Pericarditis can be acute or chronic. Acute pericarditis develops quickly, accompanied by an inflammatory reaction. Chronic pericarditis (existing for more than 6 months) develops more slowly, its important characteristic is effusion.
Acute pericarditis may become chronic. Adverse hemodynamic changes and rhythm disturbances are rare, although cardiac tamponade sometimes occurs. In some cases, pericarditis develops marked thickening and tension of the pericardium (constrictive pericarditis). Pericarditis may lead to inflammation of the epicardial part of the myocardium.
Pericardial effusion is an accumulation of fluid in the pericardial cavity. The fluid may be serous (sometimes with fibrin threads), serous-hemorrhagic, chylous, with blood or pus.
Cardiac tamponade occurs when a large amount of pericardial effusion prevents the heart from filling with blood, leading to low cardiac output, sometimes shock, and death. If fluid (usually blood) accumulates rapidly, even a small amount (eg, 150 mL) may cause tamponade because the pericardium cannot stretch quickly enough to accommodate these conditions. A slow accumulation of even 1500 mL may not cause tamponade. Localized fluid accumulation may cause limited tamponade of the right or left side of the heart.

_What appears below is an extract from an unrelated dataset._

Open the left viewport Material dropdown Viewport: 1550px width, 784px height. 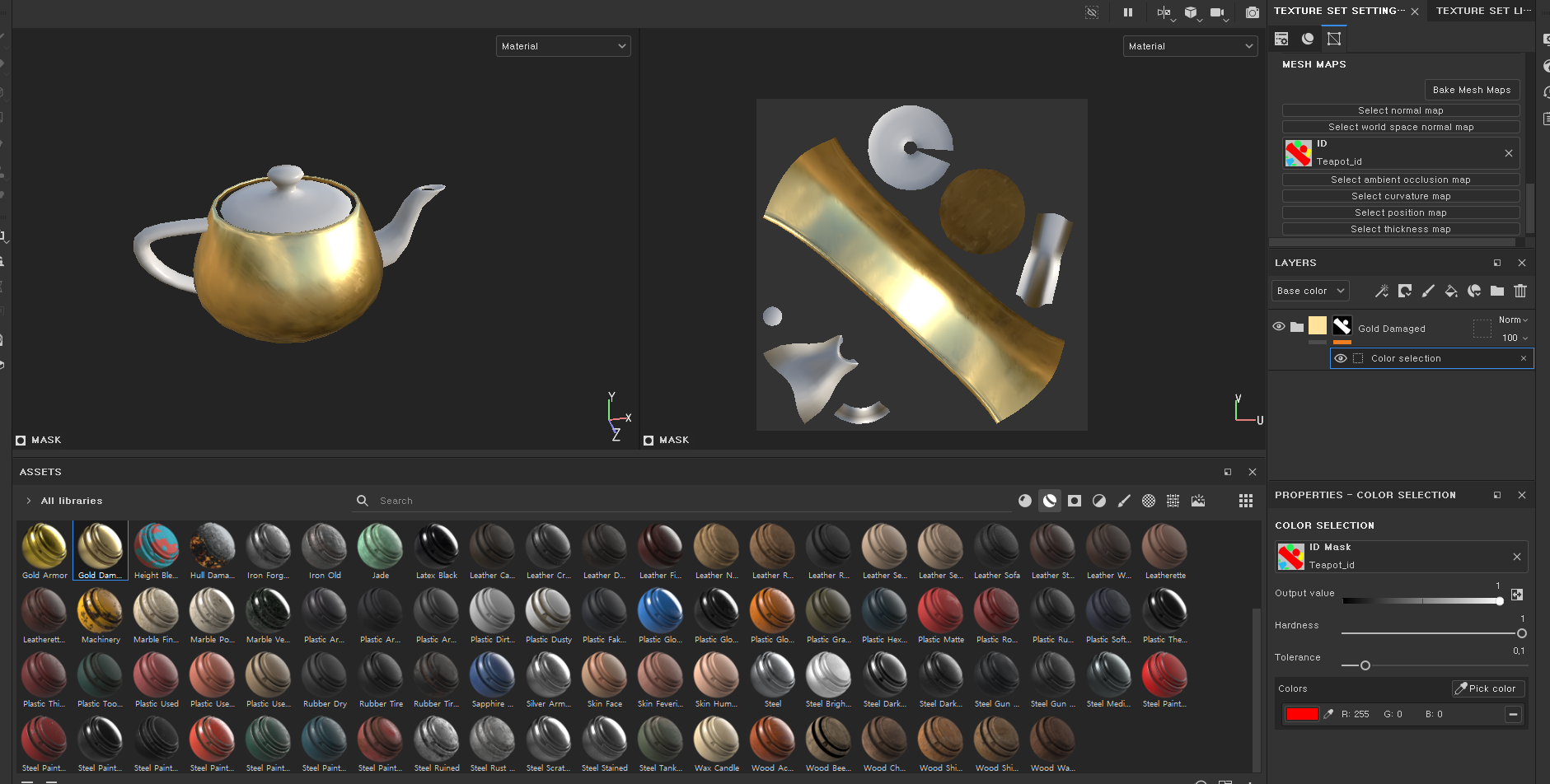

Constrictive pericarditis, which is quite rare, is a consequence of extensive inflammatory fibrous thickening of the pericardium. Sometimes the visceral and parietal layers adhere to each other or to the myocardium. The fibrous tissue often contains calcium deposits. The rigid, thickened pericardium significantly impairs ventricular filling, reducing stroke volume and cardiac output. Significant accumulation of fluid in the pericardium is rare. Rhythm disturbances often occur. The diastolic pressure in the ventricles, atria, and venous vessels flowing into the heart becomes virtually identical. Systemic venous congestion occurs, causing significant fluid leakage from the capillaries, with the development of edema and (later) ascites. Chronic increase in systemic venous and hepatic venous pressure can lead to cardiac cirrhosis of the liver.